*DATA EXTRACTS*:

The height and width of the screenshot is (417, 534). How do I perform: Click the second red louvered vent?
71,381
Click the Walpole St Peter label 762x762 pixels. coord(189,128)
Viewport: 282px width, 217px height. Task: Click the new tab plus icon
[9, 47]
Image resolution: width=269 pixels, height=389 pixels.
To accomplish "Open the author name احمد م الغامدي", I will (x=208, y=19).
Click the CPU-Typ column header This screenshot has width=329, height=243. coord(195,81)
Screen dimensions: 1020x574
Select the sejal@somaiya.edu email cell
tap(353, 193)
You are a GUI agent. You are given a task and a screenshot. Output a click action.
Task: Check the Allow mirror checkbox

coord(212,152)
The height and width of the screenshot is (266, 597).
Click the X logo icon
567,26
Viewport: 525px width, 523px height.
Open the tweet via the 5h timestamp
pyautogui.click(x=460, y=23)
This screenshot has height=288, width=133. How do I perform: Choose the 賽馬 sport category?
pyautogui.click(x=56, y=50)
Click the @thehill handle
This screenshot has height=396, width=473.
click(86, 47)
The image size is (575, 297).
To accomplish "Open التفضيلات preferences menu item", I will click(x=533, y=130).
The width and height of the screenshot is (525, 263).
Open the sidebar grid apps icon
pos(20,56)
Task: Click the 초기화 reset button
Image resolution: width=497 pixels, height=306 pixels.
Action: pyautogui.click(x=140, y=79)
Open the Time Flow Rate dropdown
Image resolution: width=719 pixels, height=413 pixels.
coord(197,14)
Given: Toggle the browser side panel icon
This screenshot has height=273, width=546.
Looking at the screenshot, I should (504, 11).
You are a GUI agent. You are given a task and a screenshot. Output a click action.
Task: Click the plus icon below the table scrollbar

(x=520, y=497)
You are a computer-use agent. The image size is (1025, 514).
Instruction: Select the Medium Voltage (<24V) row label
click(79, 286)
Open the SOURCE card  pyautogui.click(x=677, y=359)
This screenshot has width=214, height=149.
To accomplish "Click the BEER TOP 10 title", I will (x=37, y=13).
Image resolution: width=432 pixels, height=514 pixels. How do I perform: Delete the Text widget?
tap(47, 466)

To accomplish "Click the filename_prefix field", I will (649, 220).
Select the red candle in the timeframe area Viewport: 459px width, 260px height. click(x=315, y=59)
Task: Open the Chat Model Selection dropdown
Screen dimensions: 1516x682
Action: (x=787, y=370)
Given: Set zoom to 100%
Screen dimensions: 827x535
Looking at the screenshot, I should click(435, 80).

*WHAT IS EXPECTED*: Exactly as they appear above, output the lines of the data from the first through the one that contains "Image resolution: width=269", and only those lines.

*ANSWER SPACE*:
The height and width of the screenshot is (417, 534). How do I perform: Click the second red louvered vent?
71,381
Click the Walpole St Peter label 762x762 pixels. coord(189,128)
Viewport: 282px width, 217px height. Task: Click the new tab plus icon
[9, 47]
Image resolution: width=269 pixels, height=389 pixels.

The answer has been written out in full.